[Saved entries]

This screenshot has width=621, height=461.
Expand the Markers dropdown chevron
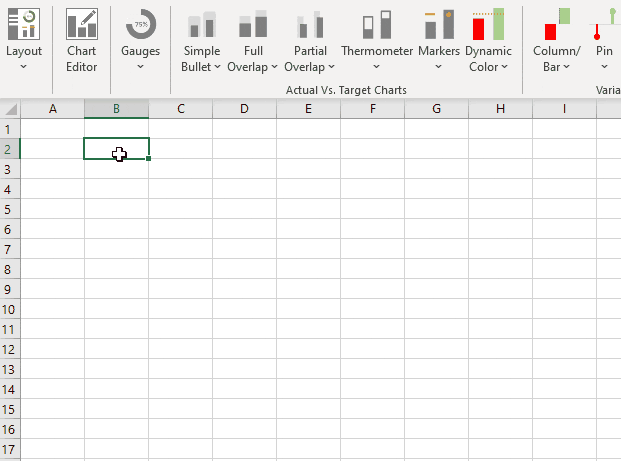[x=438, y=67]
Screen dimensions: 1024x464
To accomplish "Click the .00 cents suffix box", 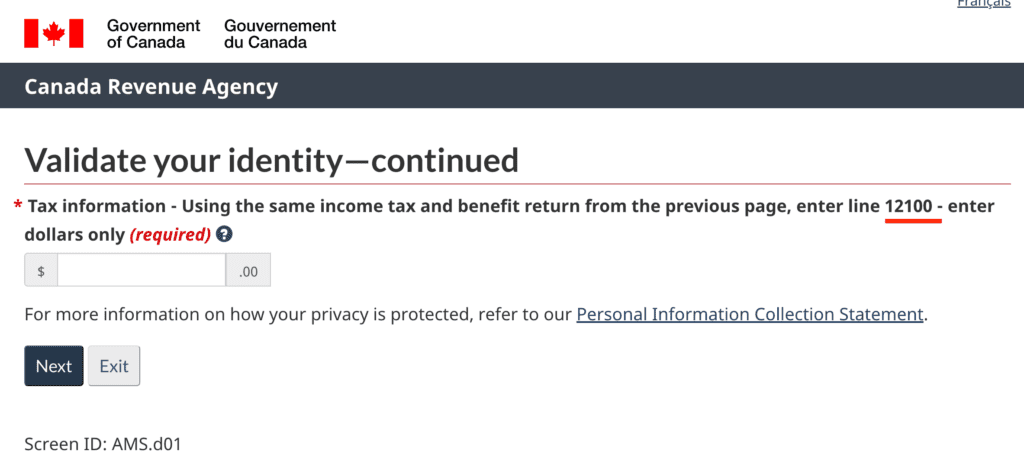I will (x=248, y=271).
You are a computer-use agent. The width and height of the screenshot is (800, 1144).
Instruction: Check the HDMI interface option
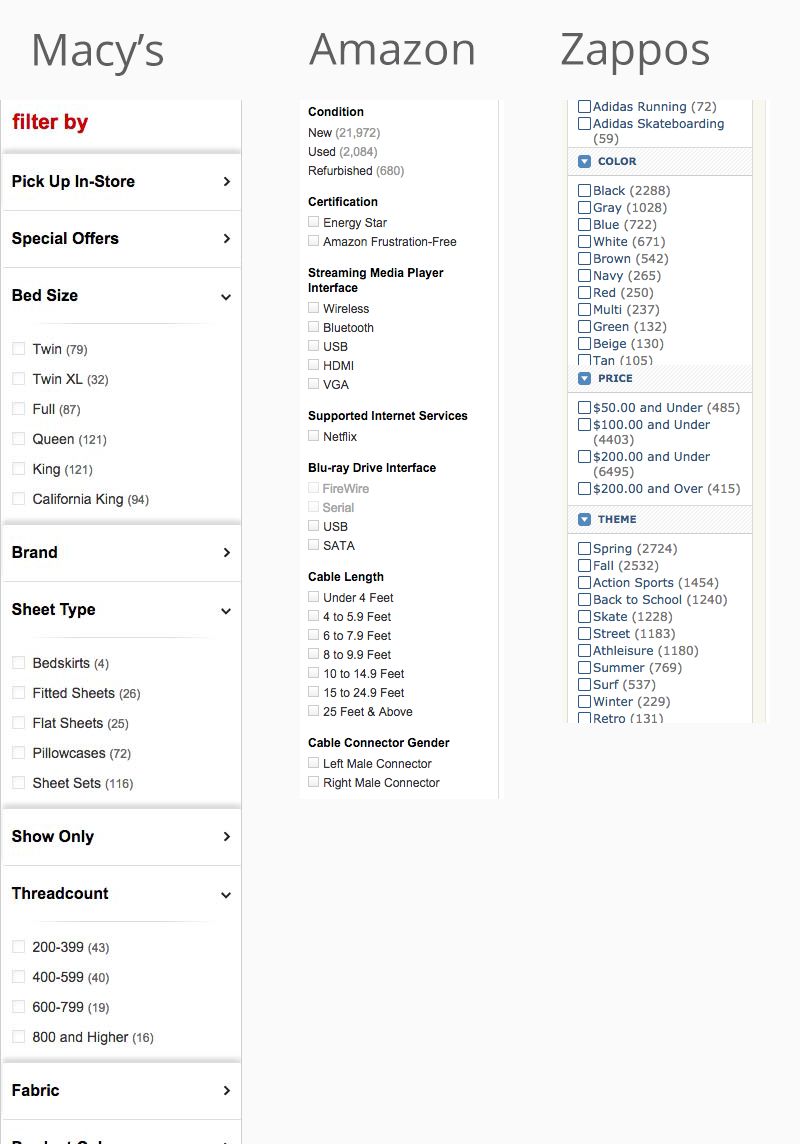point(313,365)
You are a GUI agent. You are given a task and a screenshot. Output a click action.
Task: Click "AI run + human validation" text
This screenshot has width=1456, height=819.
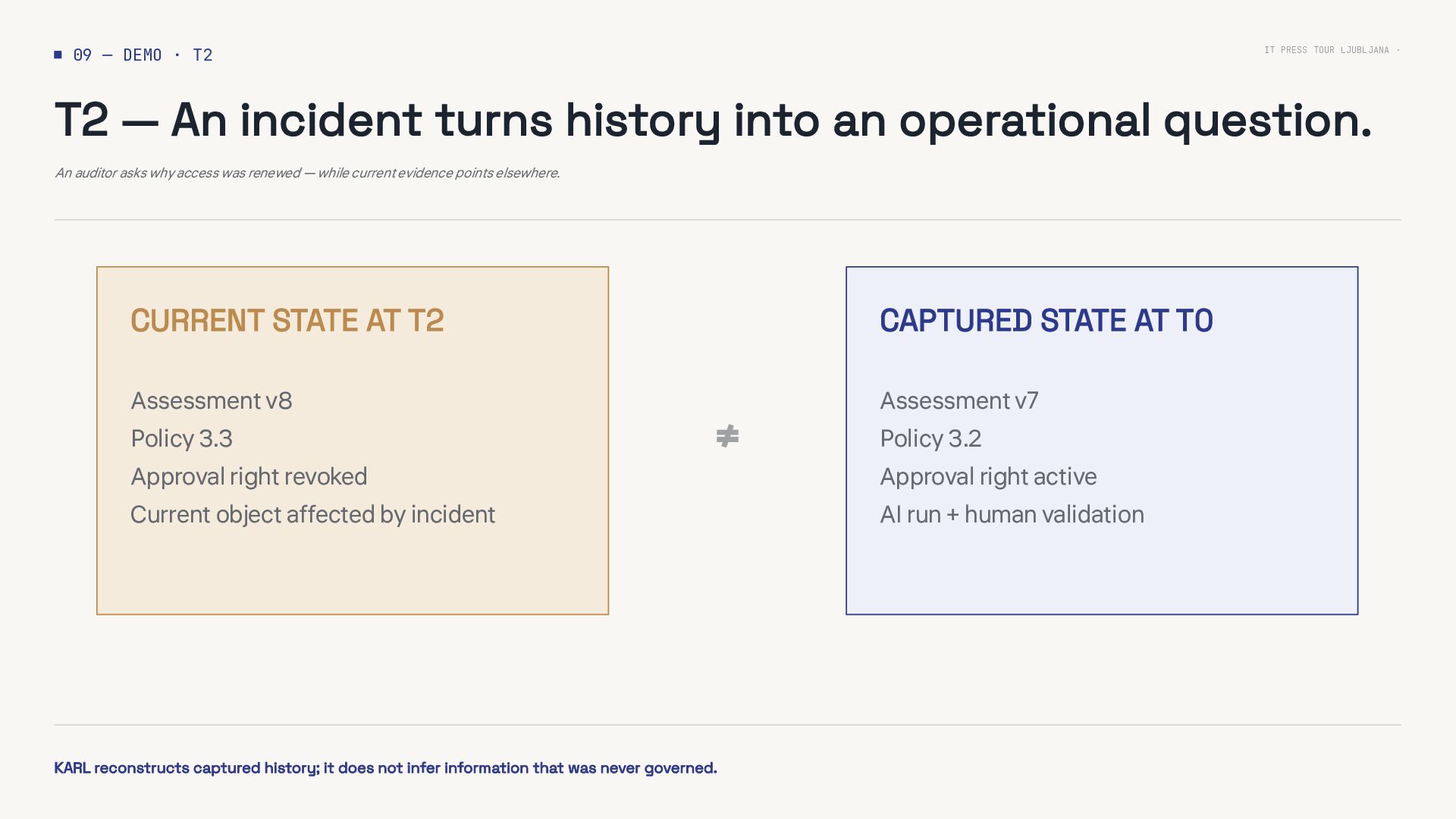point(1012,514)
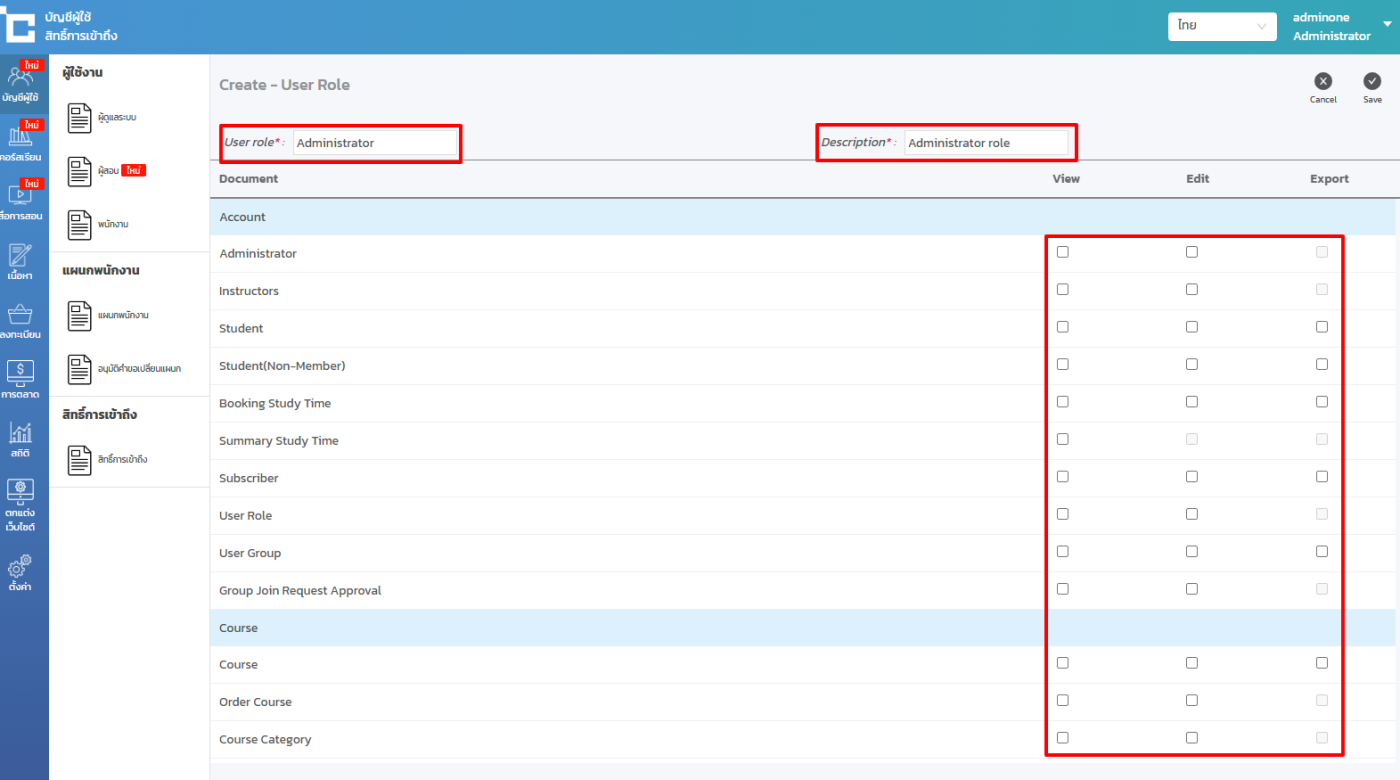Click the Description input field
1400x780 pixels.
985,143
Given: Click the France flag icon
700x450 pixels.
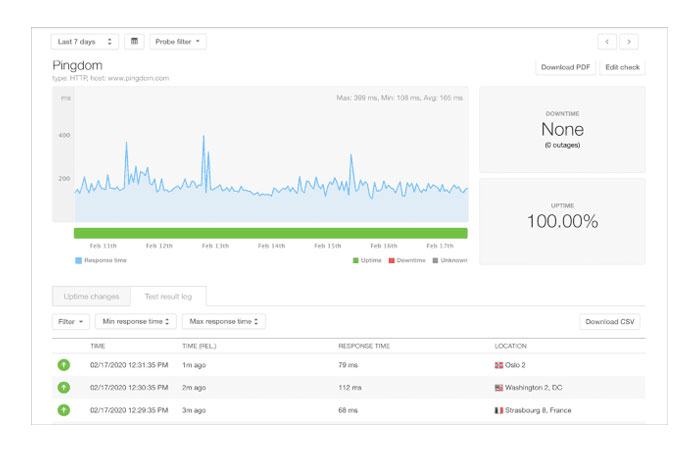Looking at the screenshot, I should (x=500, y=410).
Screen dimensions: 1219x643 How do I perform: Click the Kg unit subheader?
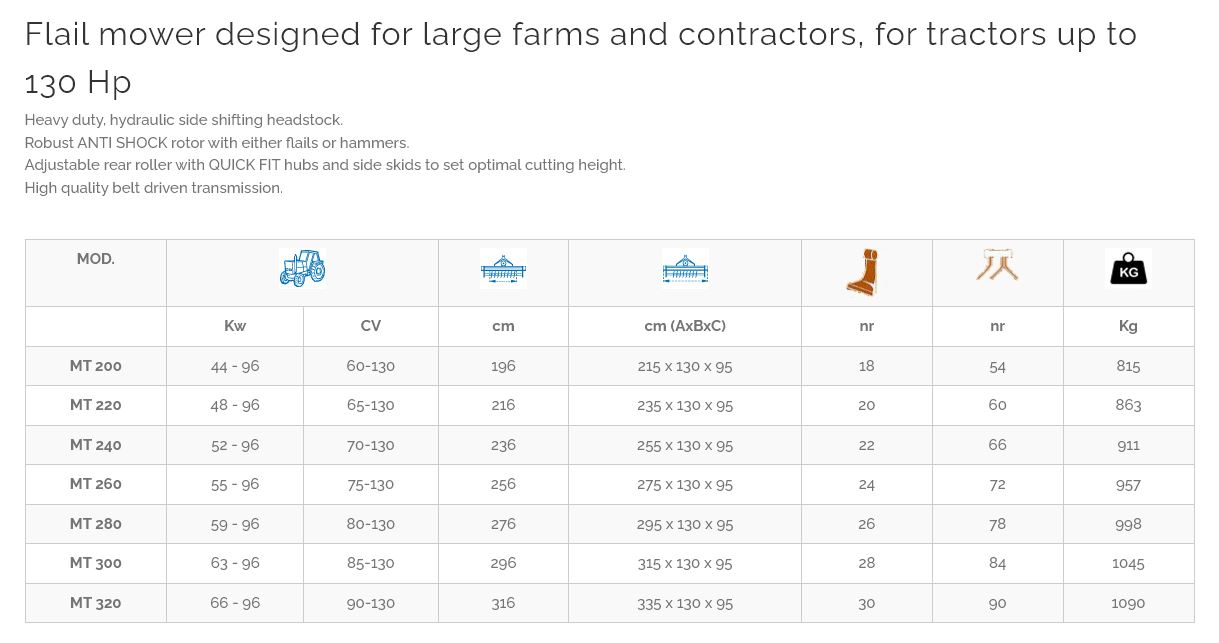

WORK REQUIRED |
Review the preceding data and report every line that includes the string "dimensions".

TASK OUTPUT |
Screen dimensions: 1024x464
Screen dimensions: 1219x643 How do I perform: Click the Kg unit subheader?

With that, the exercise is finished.